A number of factors can influence the reported prevalence of MS in a given region. MS may not be diagnosed if a doctor isn’t looking for it and thinks it’s an unlikely diagnosis. The more widespread use of MRI has helped diagnostic accuracy, and so it’s likely that some countries will find higher prevalences than have been reported thus far.

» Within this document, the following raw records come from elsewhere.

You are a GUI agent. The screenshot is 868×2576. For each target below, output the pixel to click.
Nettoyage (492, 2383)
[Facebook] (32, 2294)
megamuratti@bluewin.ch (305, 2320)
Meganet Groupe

The observation that MS is most common in certain regions of the world and in people with higher-risk ethnicity remains generally true. MS is most prevalent in people of northern Europe stock (Scandinavia, Germany, UK, France) and their emigrant ancestors (Canada, northern U.S., Australia/New Zealand, South Africa), and is considerably less common in people of Asian or African ancestry. This is probably due to a combination of genetic and environmental effects. In some groups, such as the aboriginal peoples of North and South America and Australia, MS is extremely rare. It is also considered to be extremely rare in Central Asian peoples (Uzbeks, Kazakhs, Kyrygzs, Turkmen), the Samis of northern Finland, and native Siberians.